HIV treatment is notorious for its side effects—from the diarrhea, peripheral neuropathy (those painful tingles in the extremities) and anemia associated with the early nukes to the body-shape changes and high blood-fat levels seen with more recent combos. It’s rare for any drug to be completely free of side effects, but we’ve learned to identify—and avoid—some of the worst culprits, such as the nuke
Zerit (d4T), which has been linked to lipoatrophy (fat wasting).

There’s much to be said for the “watch and wait” approach—giving new meds a fair shake, since some side effects (especially gastrointestinal symptoms and fatigue) fade as your body adjusts to the new drugs. Mitsuyasu says most side effects should be gone in four to six weeks “or at least [be] reduced in intensity.” Moyle suggests waiting six months before letting side-effect problems force a treatment switch.

Some people add drugs at that point to counteract the side effects. There are some good meds out there for anemia, high cholesterol, diarrhea and so on. But it may also be possible to find an HIV combo that won’t cause those side effects in the first place.

Moyle says the most common side-effects-related switch is from Retrovir (AZT) or Zerit to Epzicom (Epivir plus Ziagen) or Truvada (Emtriva plus Viread) to avoid lipoatrophy and to benefit from the once-daily dosing both those combination pills offer. The second most common change is from Kaletra (lopinavir) to Reyataz (atazanavir) to lessen diarrhea and blood-fat problems; the third most common is away from Sustiva (efavirenz) to manage central nervous system side effects such as depression or strange dreams—although these symptoms may be temporary, too.

What else is in the mix?
Here’s another message you may or may not hear frequently: Tell your doctor about everything you are taking. Certain HIV meds interact dangerously with prescription pills, over-the-counter medication, street drugs, herbal remedies or nutritional supplements—decreasing the effectiveness of your meds or even worsening their side effects. Once you list everything you take—and what you want to keep taking—you and your doctor can decide whether a different HIV combo might suit you better.
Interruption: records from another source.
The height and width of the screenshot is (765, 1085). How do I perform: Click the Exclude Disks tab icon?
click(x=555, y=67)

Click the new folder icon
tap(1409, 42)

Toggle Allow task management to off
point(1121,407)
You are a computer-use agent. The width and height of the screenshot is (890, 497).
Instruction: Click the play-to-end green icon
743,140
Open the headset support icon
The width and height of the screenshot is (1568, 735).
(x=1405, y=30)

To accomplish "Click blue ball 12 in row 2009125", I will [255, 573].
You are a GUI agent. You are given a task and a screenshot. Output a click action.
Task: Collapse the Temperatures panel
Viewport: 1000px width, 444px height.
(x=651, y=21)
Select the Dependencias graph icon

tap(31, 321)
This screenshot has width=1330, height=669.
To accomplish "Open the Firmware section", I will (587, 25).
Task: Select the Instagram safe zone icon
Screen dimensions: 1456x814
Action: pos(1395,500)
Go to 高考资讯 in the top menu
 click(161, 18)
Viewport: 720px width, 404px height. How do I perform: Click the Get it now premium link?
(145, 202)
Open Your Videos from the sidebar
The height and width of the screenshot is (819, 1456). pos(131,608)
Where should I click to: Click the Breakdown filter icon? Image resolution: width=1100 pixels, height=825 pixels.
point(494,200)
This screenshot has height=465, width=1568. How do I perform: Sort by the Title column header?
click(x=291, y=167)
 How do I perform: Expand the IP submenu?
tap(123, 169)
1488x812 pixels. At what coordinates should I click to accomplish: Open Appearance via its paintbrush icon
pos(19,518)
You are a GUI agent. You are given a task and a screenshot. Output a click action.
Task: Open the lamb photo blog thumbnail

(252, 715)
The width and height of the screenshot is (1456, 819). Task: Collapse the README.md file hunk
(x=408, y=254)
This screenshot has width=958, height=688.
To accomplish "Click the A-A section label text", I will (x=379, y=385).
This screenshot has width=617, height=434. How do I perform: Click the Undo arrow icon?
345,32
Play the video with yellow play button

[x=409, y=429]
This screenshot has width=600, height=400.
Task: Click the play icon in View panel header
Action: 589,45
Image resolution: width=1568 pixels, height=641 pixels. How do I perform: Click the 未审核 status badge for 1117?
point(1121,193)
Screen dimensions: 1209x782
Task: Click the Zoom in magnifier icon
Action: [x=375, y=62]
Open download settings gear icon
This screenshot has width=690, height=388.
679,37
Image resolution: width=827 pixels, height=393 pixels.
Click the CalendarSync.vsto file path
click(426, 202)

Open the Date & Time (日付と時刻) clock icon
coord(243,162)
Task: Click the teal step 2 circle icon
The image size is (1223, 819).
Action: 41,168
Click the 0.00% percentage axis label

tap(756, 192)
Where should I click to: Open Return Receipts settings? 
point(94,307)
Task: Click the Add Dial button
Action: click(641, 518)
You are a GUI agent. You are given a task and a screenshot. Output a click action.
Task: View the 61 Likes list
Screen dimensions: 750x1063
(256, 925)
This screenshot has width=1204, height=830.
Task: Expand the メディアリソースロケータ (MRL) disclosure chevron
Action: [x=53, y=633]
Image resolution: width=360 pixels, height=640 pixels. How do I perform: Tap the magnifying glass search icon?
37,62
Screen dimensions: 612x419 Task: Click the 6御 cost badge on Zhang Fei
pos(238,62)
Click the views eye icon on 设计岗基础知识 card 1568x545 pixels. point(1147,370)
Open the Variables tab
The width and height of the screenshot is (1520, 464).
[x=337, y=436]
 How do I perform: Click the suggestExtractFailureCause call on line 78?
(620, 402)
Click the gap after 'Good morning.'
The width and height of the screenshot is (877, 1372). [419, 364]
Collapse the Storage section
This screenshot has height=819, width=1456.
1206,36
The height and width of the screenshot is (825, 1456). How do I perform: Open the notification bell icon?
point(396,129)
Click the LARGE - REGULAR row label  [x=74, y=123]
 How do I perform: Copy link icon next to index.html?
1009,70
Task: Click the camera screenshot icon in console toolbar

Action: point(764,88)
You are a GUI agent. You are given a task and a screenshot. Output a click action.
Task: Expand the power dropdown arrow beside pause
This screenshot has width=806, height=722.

It sounds like a lot to think about, but when it comes to HIV, having more choices to make means eventually arriving at a more closely tailored fit. Consider what you need most from your meds—and what will keep you loyal to them—and work with your doctor to find a combo that fits.



IS ONCE-DAILY SAFE?
In Gilead’s Study 934, more than 500 HIVers new to HIV meds took either once-daily Viread/Emtriva (the drugs in Truvada) or twice- daily Combivir (AZT/Epivir), both with Sustiva. After 48 weeks, 80% in the Viread/Emtriva arm had undetectable viral loads, com---pared with 70% in the Combivir arm. Both regimens worked well suppressing HIV, so how to explain the difference? Answer: More people stopped taking the Combivir combo due to side effects.




CAN I LOSE THE LIPO?
Several studies have shown that Reyataz doesn’t boost blood fats like other similar drugs, which may reduce the risk of heart disease. In the SWAN trial, more than 400 HIVers who switched from a boosted PI (in most cases Kaletra) to once-daily Reyataz kept their viral load low—and as a bonus saw their bad LDL cholesterol drop by 12% and their triglycerides fall by 33% after 48 weeks.